Keywords: t-digest,tdigest,statistics,quantile,percentile,online learning,streaming,big data,aggregation,real-time analytics,anomaly detection,rust,pyo3
Author-email: Moritz Mucha <fastdigestlibrary@gmail.com>
Requires-Python: >=3.7
Description-Content-Type: text/markdown; charset=UTF-8; variant=GFM
Project-URL: Repository, https://github.com/moritzmucha/fastdigest

# fastDigest

[![PyPI](https://img.shields.io/pypi/v/fastdigest.svg)](https://pypi.org/project/fastdigest)
[![Python](https://img.shields.io/badge/python-3.8+-blue.svg)](https://www.python.org/downloads/)
[![Build](https://github.com/moritzmucha/fastdigest/actions/workflows/build.yml/badge.svg)](https://github.com/moritzmucha/fastdigest/actions)
[![License](https://img.shields.io/badge/License-MIT-yellow.svg)](./LICENSE)

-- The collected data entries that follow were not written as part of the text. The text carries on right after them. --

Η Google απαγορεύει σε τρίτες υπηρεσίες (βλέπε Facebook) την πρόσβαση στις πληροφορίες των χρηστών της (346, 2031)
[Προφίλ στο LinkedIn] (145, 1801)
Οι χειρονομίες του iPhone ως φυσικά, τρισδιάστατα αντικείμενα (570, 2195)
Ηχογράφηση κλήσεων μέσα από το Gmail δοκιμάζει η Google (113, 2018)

***fastDigest*** is a Python extension module that provides a lightning-fast implementation of the [t-digest algorithm](https://github.com/tdunning/t-digest). Built on top of highly optimized Rust code, *fastDigest* enables lightweight and accurate quantile and rank estimation for streaming data.

## Table of Contents

- [Features](#features)
- [Installation](#installation)
  - [Installing from PyPI](#installing-from-pypi)
  - [Installing from source](#installing-from-source)
- [Usage](#usage)
  - [Creating a TDigest from values](#creating-a-tdigest-from-values)
  - [Estimating quantiles and ranks](#estimating-quantiles-and-ranks)
  - [Estimating the trimmed mean](#estimating-the-trimmed-mean)
  - [Compressing the TDigest](#compressing-the-tdigest)
  - [Merging TDigest objects](#merging-tdigest-objects)
  - [Updating a TDigest](#updating-a-tdigest)
  - [Exporting a TDigest to a dict](#exporting-a-tdigest-to-a-dict)
  - [Restoring a TDigest from a dict](#restoring-a-tdigest-from-a-dict)
- [Benchmarks](#benchmarks)
- [License](#license)
- [Acknowledgements](#acknowledgements)

## Features

- **Quantile & rank estimation**: Compute highly accurate quantile and rank estimates.
- **Trimmed mean**: Calculate the truncated mean in close approximation.
- **Merging digests**: Merge many t-digests into one, enabling parallel computing and Big Data workflows such as MapReduce.
- **Updating**: Update a t-digest incrementally with streaming data, or batches of a dataset too large to fit in memory otherwise.
- **Serialization**: Use the `to_dict`/`from_dict` methods (e.g. for JSON conversion) or the `pickle` module for easy serialization.
- **Pythonic API**: Use built-in Python operators and functions such as `+` for merging, `==` for checking equality, or `len` to return the number of centroids in a digest.
- **Blazing fast**: Say goodbye to performance headaches — thanks to its Rust backbone, this module is hundreds of times faster than existing Python implementations.

## Installation

### Installing from PyPI

Compiled wheels are available on PyPI. Simply install via pip:

```bash
pip install fastdigest
```

### Installing from source

If you want to build and install *fastDigest* from source, you need **Rust** and **maturin**.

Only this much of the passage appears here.